I always hated poll stories. To me, they were a poor substitute used by news organizations for genuine investigative reporting, which is much harder to do than to hire a pollster to ask silly questions. But they populate our media every week, giving some political junkie on either side of the aisle to parade around for a few days to say "Look, most people think like me!"
Today brings another example of a poll that for this news cycle will bring joy to the right, but is so meaningless its embarrassing.
CNN Opinion Research Poll interviewed 1,136 adult Americans, including an oversample of African-Americans, by telephone by Opinion Research Corporation on July 31-Aug. 3, 2009. The margin of sampling error for results based on the total sample is plus or
minus 3 percentage points.
On Question 3, pollsters asked, "Do you consider the first six months of the Obama administration to be a success or a failure?" Fifty-one percent said "success," 37 percent said "failure," 11 percent said "too soon to tell," and 1 percent had no opinion.
Then it compares a similar poll conducted in August 2001 about then-President George Bush. Fifty-six percent said "success," 32 percent said "failure," 7 percent said "too early to tell," and 5 percent said they had no opinion, and now the poll is being touted as proof of Obama's failure as a president.
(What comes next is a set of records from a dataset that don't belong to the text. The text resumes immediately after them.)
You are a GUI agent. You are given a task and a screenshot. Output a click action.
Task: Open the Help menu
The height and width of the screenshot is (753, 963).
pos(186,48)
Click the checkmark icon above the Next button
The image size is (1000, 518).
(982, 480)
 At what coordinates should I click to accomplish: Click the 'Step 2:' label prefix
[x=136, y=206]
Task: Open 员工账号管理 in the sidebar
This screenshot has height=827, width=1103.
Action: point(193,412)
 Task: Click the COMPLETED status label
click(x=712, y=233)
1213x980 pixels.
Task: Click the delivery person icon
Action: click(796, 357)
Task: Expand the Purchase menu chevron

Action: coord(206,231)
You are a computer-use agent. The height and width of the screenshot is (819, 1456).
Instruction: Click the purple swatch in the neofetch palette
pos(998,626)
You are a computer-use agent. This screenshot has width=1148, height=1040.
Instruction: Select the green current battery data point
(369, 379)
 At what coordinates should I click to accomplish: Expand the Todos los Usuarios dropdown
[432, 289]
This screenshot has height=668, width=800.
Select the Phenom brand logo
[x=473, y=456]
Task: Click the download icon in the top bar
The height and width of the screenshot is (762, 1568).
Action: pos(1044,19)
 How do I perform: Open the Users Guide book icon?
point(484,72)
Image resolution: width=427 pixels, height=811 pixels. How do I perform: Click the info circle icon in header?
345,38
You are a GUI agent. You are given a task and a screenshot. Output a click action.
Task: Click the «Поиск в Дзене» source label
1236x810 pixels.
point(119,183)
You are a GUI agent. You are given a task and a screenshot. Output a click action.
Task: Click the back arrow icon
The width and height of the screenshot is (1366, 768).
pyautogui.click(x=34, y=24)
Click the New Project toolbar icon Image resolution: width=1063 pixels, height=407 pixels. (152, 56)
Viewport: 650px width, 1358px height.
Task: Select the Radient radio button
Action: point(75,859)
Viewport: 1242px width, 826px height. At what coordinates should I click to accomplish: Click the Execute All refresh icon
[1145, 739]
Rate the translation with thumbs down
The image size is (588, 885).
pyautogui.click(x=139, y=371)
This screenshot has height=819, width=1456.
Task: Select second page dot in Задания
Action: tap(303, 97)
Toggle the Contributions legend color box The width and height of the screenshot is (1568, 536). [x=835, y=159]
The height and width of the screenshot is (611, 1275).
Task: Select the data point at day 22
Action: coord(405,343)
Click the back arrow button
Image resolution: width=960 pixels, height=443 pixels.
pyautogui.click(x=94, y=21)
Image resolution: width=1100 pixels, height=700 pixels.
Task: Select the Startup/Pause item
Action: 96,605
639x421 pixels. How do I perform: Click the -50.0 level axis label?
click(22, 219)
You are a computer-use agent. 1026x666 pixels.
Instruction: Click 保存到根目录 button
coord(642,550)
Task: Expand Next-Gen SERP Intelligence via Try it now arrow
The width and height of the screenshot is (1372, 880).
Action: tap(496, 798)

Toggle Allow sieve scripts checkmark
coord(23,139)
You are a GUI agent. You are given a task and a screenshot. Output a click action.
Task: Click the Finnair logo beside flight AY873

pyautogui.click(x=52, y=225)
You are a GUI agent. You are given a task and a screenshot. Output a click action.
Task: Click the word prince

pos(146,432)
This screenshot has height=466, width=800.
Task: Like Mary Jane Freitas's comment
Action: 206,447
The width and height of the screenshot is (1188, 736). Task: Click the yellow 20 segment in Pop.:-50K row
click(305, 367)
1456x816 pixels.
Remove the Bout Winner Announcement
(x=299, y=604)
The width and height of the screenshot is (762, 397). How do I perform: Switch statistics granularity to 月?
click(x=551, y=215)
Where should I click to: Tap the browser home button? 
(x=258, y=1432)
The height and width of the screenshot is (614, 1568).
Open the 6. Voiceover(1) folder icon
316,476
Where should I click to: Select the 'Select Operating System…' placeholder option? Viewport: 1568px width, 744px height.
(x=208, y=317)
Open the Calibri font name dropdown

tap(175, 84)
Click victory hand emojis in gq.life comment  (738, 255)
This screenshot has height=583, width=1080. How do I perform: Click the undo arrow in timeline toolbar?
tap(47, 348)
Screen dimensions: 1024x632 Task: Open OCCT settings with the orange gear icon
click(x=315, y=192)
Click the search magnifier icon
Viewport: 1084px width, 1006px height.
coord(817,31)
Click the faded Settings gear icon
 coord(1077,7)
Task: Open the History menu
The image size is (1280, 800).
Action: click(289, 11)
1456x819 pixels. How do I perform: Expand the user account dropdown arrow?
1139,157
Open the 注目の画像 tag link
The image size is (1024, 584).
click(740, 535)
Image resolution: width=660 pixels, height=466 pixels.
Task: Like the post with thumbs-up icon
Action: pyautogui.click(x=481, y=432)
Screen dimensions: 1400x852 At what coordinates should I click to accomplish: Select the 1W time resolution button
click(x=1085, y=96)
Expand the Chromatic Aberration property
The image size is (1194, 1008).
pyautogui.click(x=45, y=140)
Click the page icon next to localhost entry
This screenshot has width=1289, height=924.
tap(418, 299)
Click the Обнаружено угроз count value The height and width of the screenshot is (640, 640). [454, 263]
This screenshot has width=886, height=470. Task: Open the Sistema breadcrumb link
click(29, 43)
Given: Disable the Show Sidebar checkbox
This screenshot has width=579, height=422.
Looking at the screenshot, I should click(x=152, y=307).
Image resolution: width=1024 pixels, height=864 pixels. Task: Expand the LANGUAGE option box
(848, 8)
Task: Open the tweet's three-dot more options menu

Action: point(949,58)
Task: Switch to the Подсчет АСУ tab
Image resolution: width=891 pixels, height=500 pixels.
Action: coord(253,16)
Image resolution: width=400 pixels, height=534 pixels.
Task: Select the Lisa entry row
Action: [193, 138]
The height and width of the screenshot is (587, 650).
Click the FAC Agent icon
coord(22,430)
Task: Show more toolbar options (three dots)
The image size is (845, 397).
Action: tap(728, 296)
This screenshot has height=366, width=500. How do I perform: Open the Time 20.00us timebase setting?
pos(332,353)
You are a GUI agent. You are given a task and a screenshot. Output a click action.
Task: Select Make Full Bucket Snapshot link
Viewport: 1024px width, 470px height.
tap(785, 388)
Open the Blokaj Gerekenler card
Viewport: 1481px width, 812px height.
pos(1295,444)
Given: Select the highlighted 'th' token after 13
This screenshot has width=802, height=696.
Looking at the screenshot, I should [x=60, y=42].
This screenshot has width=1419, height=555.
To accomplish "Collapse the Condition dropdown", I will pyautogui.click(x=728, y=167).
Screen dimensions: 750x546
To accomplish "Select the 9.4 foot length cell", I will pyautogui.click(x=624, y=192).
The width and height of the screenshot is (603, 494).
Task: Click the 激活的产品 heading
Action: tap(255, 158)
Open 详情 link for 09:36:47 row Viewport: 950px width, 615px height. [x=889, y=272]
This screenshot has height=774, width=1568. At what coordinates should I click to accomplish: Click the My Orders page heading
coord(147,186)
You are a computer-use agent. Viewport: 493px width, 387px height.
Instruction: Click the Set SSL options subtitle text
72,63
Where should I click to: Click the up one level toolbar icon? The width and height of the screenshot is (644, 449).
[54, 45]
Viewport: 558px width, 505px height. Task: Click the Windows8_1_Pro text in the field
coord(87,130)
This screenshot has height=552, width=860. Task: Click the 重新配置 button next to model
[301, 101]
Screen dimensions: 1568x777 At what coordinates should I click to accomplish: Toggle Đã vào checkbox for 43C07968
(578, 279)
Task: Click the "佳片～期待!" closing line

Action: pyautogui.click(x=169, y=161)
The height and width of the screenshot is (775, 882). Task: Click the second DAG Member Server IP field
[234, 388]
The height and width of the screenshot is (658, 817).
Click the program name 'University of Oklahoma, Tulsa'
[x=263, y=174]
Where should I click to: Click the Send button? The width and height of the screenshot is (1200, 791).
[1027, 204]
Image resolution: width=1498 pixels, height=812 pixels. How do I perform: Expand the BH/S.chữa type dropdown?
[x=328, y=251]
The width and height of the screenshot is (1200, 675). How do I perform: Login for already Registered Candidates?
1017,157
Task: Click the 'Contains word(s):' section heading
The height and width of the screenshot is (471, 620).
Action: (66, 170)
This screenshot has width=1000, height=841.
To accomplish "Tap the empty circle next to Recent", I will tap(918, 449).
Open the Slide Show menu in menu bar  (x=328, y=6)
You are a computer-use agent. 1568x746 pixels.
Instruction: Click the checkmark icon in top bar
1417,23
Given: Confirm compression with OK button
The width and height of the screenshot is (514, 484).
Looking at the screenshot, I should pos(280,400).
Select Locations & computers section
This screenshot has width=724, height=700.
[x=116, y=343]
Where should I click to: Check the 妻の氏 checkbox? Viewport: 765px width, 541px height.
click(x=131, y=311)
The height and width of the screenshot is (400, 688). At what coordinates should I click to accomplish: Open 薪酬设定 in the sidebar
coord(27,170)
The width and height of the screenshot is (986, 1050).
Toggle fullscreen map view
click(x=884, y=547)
Quickly, this was touted on Drudge as "CNN POLL: After 6 Months, More View Obama Presidency a 'Failure' Than Bush..." and on RealClearPolitics as "After 6 Months, More View Obama's Presidency as a 'Failure' Than Bush's."
The problem is, only 11 percent got it right this year, as compared to 7 percent in 2001.
You can't judge any president as a success or failure after six months. It's ludicrous. We like stories that nurture this instant gratification world. It's easy to put a number on a president's success or failure and say "Here it is!" But in reality, Obama's policies will only be judged for their effectiveness decades down the road.
Six months into Abraham Lincoln's first term, all 11 states in the South had seceded; the battle of Bull Run had been a disastrous loss, and the country was in the first days of its ugliest war. If we had polls back then, I would imagine his numbers would be worse. But I would also doubt anyone now thinks of Lincoln as a failure -- at any point in his life.
You simply cannot judge a president's success on only six months of work. Sometimes a president's impact can only be seen through the light of history. Heck, even Nixon is getting kudos for some of his accomplishments 40 years after the fact.
Instead of spending the money on a poll, CNN should do some of the hard work no one else seems to want to do. A start could be actually getting a few reporters to read through the thousands of pages in the various health-care bills, and get insurance and health experts together to analyze them. Then report on what each bill would really do to Americans. Heck, that's more than our congressmen are doing. It's harder work, but it's better journalism.